Tout objet devient archive
Le documentaire The Archivettes donne à voir le trésor ainsi rassemblé au cours de plus quarante années. Tracts et affiches militantes, cassettes d’enregistrement, photographies, lettres, poèmes, accessoires, vêtements…. Il montre comment un travail de documentation scrupuleux donne sens y compris à des objets personnels dans une perspective d’édification collective.

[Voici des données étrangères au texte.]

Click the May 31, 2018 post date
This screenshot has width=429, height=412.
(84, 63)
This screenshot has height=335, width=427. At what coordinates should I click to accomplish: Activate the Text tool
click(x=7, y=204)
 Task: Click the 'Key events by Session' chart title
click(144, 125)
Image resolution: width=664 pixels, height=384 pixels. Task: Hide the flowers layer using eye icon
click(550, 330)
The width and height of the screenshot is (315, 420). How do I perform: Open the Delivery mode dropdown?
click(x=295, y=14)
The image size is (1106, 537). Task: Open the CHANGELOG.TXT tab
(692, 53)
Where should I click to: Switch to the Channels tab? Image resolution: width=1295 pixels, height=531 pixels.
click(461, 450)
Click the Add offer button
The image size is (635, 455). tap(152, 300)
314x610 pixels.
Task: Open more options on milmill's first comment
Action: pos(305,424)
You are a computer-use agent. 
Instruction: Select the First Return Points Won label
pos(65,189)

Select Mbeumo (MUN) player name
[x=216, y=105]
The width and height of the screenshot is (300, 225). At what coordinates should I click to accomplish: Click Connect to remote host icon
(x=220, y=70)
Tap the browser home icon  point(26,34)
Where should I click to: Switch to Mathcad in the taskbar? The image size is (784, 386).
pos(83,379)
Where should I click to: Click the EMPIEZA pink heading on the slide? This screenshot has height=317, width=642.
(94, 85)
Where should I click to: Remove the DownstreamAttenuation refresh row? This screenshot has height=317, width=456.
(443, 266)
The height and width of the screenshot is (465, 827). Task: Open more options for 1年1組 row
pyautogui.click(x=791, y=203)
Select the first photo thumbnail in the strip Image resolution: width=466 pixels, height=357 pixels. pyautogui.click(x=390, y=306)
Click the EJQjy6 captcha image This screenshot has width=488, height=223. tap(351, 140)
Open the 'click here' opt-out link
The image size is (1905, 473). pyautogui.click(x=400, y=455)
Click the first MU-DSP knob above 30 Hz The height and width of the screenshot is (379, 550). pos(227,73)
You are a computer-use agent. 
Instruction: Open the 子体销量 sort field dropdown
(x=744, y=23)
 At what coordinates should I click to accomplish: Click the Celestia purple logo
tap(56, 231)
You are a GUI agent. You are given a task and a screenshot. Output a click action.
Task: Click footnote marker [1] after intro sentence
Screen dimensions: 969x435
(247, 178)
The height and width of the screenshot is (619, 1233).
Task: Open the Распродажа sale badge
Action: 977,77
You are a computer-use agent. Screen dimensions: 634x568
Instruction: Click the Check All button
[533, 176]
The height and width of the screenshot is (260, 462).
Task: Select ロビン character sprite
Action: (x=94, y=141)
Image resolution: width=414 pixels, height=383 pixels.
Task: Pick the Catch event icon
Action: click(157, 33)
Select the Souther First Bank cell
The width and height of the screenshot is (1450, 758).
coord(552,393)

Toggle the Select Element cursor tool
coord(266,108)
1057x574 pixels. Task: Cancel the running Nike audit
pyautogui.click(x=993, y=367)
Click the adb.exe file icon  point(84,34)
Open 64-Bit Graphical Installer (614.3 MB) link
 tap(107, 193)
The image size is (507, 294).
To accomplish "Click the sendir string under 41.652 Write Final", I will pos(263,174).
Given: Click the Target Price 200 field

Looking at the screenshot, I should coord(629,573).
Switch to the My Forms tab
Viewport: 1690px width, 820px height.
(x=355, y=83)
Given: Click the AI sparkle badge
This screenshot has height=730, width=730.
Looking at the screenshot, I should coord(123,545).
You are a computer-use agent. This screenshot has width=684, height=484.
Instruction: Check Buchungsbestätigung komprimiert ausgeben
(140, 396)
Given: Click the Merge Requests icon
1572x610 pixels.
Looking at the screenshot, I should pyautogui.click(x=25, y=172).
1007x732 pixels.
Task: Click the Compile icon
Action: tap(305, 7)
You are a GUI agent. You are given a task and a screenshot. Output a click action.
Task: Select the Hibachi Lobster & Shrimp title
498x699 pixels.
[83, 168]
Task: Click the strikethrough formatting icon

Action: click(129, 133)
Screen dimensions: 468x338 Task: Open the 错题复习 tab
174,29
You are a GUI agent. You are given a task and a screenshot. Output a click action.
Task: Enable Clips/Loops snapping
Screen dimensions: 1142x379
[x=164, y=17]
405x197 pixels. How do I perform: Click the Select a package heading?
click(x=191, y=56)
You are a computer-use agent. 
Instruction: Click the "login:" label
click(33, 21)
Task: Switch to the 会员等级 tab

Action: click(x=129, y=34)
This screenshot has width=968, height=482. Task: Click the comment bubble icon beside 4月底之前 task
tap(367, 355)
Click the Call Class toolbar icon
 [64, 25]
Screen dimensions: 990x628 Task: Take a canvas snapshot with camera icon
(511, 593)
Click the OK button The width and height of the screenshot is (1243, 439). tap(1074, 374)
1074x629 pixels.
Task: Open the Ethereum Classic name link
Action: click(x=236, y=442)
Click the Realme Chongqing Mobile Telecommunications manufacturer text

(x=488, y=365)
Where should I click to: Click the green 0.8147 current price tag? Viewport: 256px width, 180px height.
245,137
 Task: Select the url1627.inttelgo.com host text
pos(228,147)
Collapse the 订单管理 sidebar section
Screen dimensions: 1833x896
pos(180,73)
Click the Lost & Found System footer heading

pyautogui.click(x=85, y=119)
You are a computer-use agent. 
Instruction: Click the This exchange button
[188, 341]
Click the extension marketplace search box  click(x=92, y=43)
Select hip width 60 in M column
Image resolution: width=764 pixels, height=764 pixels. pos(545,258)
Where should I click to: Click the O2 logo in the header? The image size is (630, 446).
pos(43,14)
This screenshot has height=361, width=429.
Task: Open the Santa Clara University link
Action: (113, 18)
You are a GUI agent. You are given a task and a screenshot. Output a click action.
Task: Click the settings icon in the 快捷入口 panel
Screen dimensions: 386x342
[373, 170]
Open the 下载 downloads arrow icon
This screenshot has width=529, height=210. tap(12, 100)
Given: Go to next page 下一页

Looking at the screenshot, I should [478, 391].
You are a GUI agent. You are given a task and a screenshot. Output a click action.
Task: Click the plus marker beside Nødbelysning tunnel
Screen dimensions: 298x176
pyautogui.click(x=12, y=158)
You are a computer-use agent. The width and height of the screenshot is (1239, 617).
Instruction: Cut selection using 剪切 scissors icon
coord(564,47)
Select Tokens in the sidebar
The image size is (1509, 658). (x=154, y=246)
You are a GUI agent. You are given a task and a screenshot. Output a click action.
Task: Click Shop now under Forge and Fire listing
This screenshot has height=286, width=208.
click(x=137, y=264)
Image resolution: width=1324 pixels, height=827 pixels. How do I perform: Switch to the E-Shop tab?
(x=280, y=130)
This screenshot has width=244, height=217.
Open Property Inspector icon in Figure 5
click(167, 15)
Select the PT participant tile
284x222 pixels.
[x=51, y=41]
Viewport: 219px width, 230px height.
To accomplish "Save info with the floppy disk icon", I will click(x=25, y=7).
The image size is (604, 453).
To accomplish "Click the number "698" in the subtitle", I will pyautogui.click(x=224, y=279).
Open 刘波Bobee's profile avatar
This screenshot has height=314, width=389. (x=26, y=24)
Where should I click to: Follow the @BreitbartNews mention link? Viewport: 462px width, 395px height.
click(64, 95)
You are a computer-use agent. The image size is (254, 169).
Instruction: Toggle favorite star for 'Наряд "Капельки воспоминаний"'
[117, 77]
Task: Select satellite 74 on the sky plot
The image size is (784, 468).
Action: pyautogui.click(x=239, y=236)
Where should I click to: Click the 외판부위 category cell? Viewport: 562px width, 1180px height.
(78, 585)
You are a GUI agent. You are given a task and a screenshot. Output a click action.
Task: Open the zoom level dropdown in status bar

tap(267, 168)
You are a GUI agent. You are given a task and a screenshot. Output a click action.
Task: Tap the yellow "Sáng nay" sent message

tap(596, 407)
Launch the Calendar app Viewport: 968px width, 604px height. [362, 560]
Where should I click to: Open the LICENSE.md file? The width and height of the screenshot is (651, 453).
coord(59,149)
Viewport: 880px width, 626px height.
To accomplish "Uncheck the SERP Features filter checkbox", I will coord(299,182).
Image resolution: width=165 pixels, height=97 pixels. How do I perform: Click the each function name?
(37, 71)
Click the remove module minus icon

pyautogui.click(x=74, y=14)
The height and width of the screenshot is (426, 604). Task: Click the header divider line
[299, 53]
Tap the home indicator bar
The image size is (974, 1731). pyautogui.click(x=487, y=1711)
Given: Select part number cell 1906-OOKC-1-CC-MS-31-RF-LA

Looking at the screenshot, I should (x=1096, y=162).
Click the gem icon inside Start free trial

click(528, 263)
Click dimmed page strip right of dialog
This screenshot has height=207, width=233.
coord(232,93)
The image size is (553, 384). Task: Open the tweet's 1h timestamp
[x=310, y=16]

L’historienne Arlette Farge, rappelait dans Le goût de l’archive l’importance de la matérialité des archives. Dans Le peuple et les choses : Paris au XVIIIe siècle, elle revenait plus spécifiquement sur le statut des objets dans leur double dimension : matérielle et immatérielle. Révélateurs de sentiments ou de symboles, parfois chargés politiquement, ils composent un univers singulier toujours enchâssé dans les rapports sociaux. A l’ère digitale, les Lesbian Herstory Archives associent la numérisation à la conservation matérielle. Leur site internet donne un aperçu de la grande variété des matériaux collectés.
Ce travail enthousiaste désormais mené par plusieurs générations de militantes féministes et lesbiennes n’enraye pas seulement la dispersion et l’oubli mais aussi la destruction volontaire, comme lorsque des biens sont voués aux cendres par la famille de lesbiennes après leur décès.
Faire vivre, transmettre, pérenniser
Les Lesbian Herstory Archives vivent de l’investissement collectif. De nouvelles volontaires sont invitées à participer au traitement des collections, ou encore à la distribution d’appels aux dons d’archives.
Outre la consultation de ressources, le collectif propose des expositions itinérantes, des ateliers artistiques, des lectures, des bourses aux livres… Le lieu héberge aussi le Lesbian Studies Institute qui dispense des cours en large partie basés sur les matériaux conservés, abordant l’histoire et les identités lesbiennes à l’intersection des rapports sociaux de sexe, ethniques et de classe, les théories féministes comme armes de défense politique, l’actualité des essais lesbiens fondateurs des décennies 70 à 90…
C’est l’accomplissement d’une vie, au service de multiples autres, pour chacune des fondatrices visionnaires qui, ne se retrouvant pas dans les canons culturels et académiques, ont matérialisé leur propre existence sociale et politique. Le travail de Megan Rossman participe alors de cette matière et de sa transmission.
En France, la question d’une histoire des femmes en tant que telle a commencé à se poser académiquement au début des années 70, notamment avec les travaux de Michelle Perrot. Cette histoire, et plus largement les études sur le genre, se sont développées dans de multiples disciplines et sont en voie de s’institutionnaliser (non sans résistances).
Toutefois, l’histoire des minorités ou minorisées reste en large partie dans l’ombre et à élaborer. Ceci alors même que nombre de lesbiennes, entre autres, ont participé aux luttes comme à la pensée féministes.
Serait-ce parce que les lesbiennes ne sont pas des femmes ? Pourrait-on lancer à la mémoire de l’une d’entre elles : Monique Wittig.
L’avenir nous dira si les développements militants, artistiques et intellectuels de la “Troisième vague féministe” seront propices à ce que les personnes et communautés tantôt occultées tantôt stigmatisées soient reconnues comme parties à part entière de notre culture et de notre société.